GCA's current proposal for provisioning Red Knots: Current Proposal

News Flash

The U.S. Fish and Wildlife Service, after years of advocacy to list red knots on its Endangered Species list, has proposed to accept the rufa red knot as a threatened species worthy of conservation and protection. “Threatened” means “it is likely to become in danger of extinction in the foreseeable future throughout all or a significant portion of its range”. This should be a very meaningful step, although we all know how slowly some government wheels turn. Let’s hope they get up to speed in time.

GCA is a recipient of two grants from Patagonia, Inc. under its Environmental Grants Program. We are most appreciative of this financial support from a company that puts its money and its business practices squarely in the green corner. 

Red Knots Return Every Year to Cape May

Well, we expect they will.

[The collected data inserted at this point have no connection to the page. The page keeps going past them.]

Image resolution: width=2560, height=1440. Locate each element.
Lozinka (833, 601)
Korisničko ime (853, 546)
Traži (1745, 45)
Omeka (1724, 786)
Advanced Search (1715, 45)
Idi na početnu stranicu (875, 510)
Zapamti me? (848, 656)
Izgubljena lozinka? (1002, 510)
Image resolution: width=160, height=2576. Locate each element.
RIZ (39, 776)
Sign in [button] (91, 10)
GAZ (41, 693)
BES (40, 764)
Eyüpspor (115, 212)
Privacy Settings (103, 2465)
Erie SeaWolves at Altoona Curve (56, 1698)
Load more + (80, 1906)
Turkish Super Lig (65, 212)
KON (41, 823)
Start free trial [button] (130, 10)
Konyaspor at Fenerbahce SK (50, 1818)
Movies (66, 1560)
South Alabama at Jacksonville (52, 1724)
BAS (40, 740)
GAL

And they will. But how many and for how long? Since GCA began monitoring the reports from researchers who census Red Knots in their South American wintering habitats, the total number for the rufa subspecies of red knot counted in Argentina has bounced between a low of 11,000 birds to a high of about 26,000 birds. Even the higher counts that buck the trend, while they tease us with hope, do not engender confidence that the knots have escaped the reach of extinction.

 
There is a fickle and hard-to-define formula at work here that flirts with disaster, as the population numbers overall have steadily diminished.  It will get worse if:  a) the downward trend simply continues, for whatever reasons, or b) some egregious event claims more knots, like an oil spill (If they can toxify the Gulf of Mexico, they can make a total mess of Delaware Bay.), like an extra-nasty Arctic spring with a late thaw, or c) if there is even more reduction in the volume of egg-laying horseshoe crabs in Delaware Bay ( Hurricane Sandy ripped away portions of the egg-laying beaches.  Changes in climate may impact the synchronicity of the patterns of crabs and knots. The medical-industrial complex, meaning the lysate industry, is reported to have significantly increased the volume of its horseshoe crab harvest, despite quotas and moratoriums; and its estimates of crab mortality are consistently challenged by conservationists).